§ **GIVEN PASSAGE**:
——

In this reading (notebook version), we'll learn about generally about graphs, and more specifically about a special kind of graph, the tree.
By the end, you should be comfortable with the following terms:
To follow these examples, you'll need graphviz (https://www.graphviz.org/) installed on your VM. The graphviz program is called dot
. SSH to your VM and try running it:
trh@instance-1:~$ dot -V
Command 'dot' not found, but can be installed with:
apt install graphviz
Please ask your administrator.
We don't have it, but Ubuntu is helpfully telling us how to install it (with apt ...
)! We'll take their suggestion, but use sudo
so we can install as root (the name for the admin user):
sudo apt install graphviz
Let's try again and confirm that we can see the installed version:
trh@instance-1:~$ dot -V
dot - graphviz version 2.40.1 (20161225.0304)
Great! You'll also need to install the graphviz package for Python so that we can write code to generate graphs (instead of creating them manually).
pip3 install graphviz
First let's import a couple things from graphviz. Note that we'll only use graphviz for visualization -- we'll be creating our own classes to represent graphs efficiently.
from graphviz import Digraph, Graph
Graphs have nodes and edges. Here's a graph with just one node (also called a vertex):
g = Graph()
g.node("A")
g
In graphviz, nodes have names and labels. If you pass one argument, they're the same. Alternatively, lets make the name "A" and the label "Madison"

——

§ **MATERIAL PROVIDED**:
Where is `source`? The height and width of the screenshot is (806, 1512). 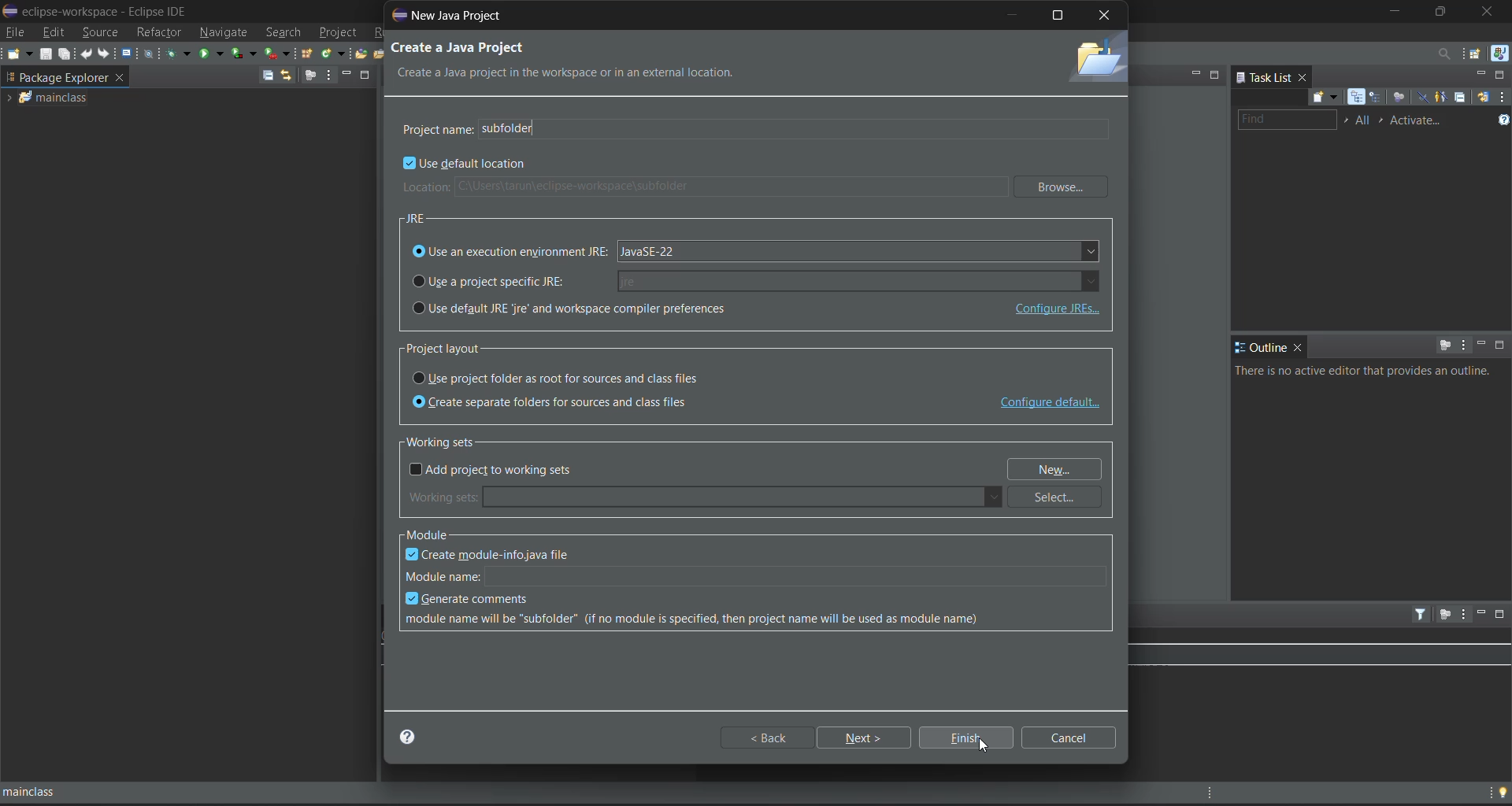 source is located at coordinates (101, 31).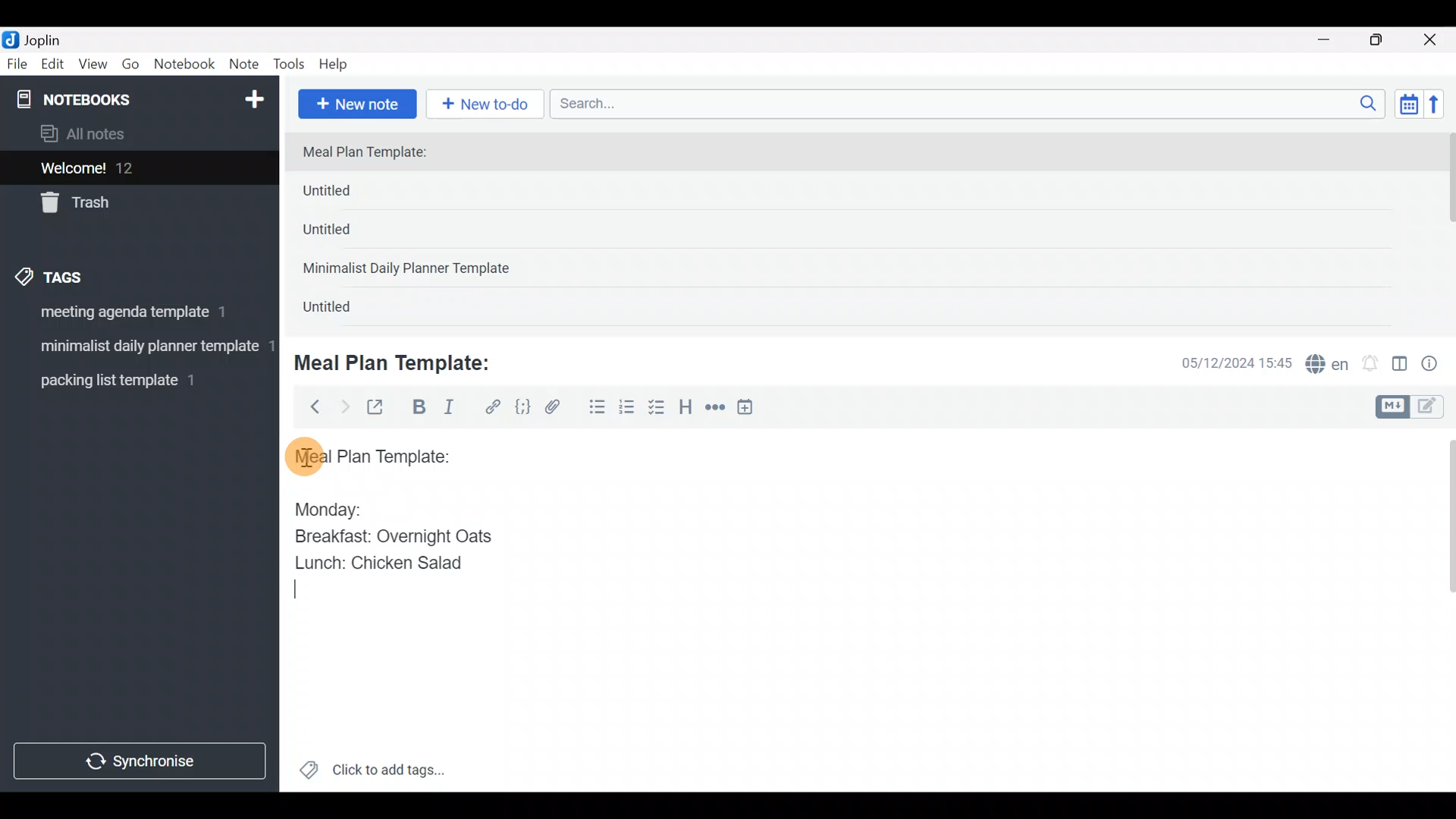 The image size is (1456, 819). What do you see at coordinates (52, 38) in the screenshot?
I see `Joplin` at bounding box center [52, 38].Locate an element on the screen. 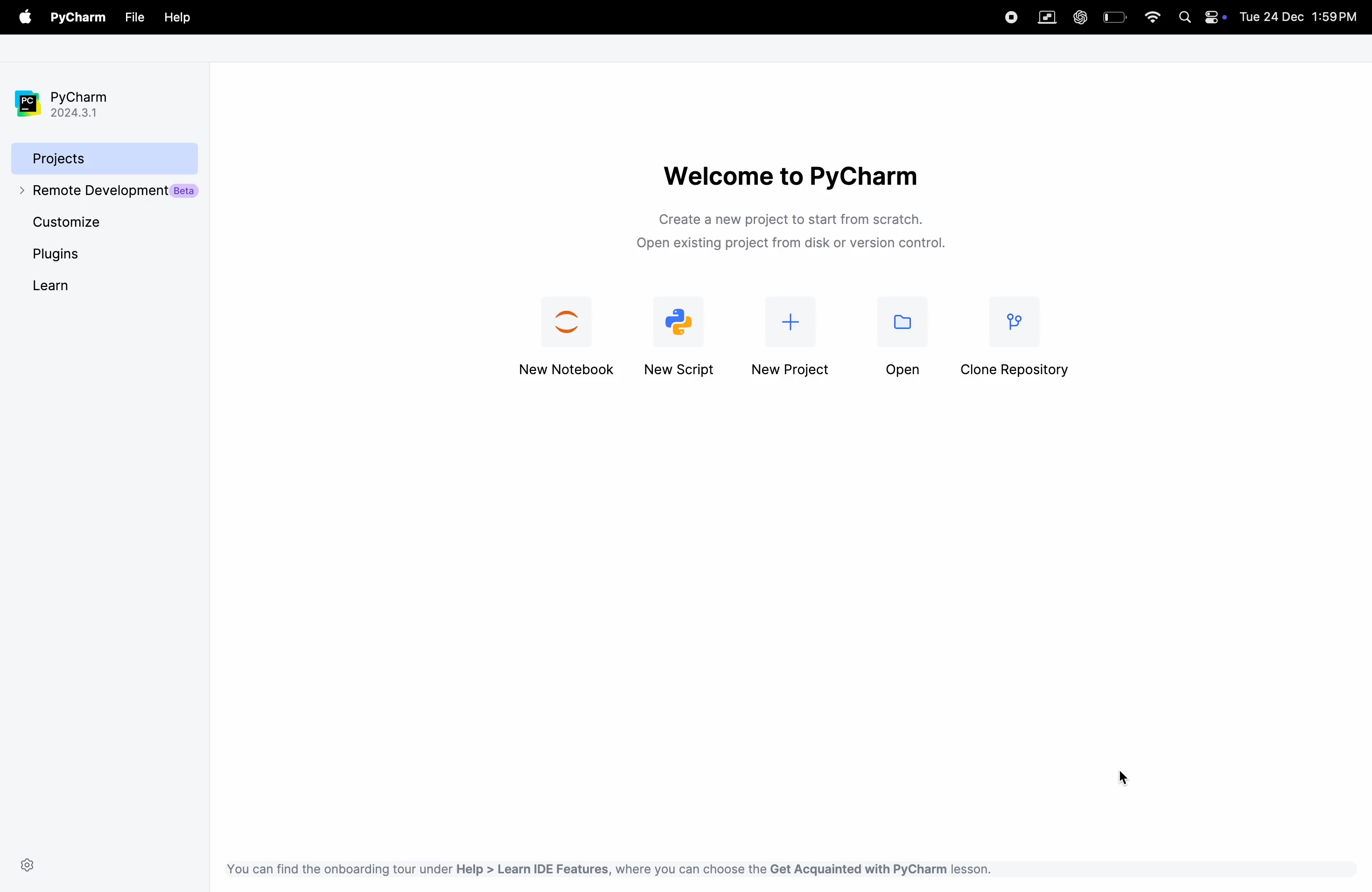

——

§ **TASK TO COMPLETE**:
Repeat the part of the graphs reading between "We don't have" and "creating them manually).", inclusive.

§ **EXERCISE SOLUTION**:
We don't have it, but Ubuntu is helpfully telling us how to install it (with apt ...
)! We'll take their suggestion, but use sudo
so we can install as root (the name for the admin user):
sudo apt install graphviz
Let's try again and confirm that we can see the installed version:
trh@instance-1:~$ dot -V
dot - graphviz version 2.40.1 (20161225.0304)
Great! You'll also need to install the graphviz package for Python so that we can write code to generate graphs (instead of creating them manually).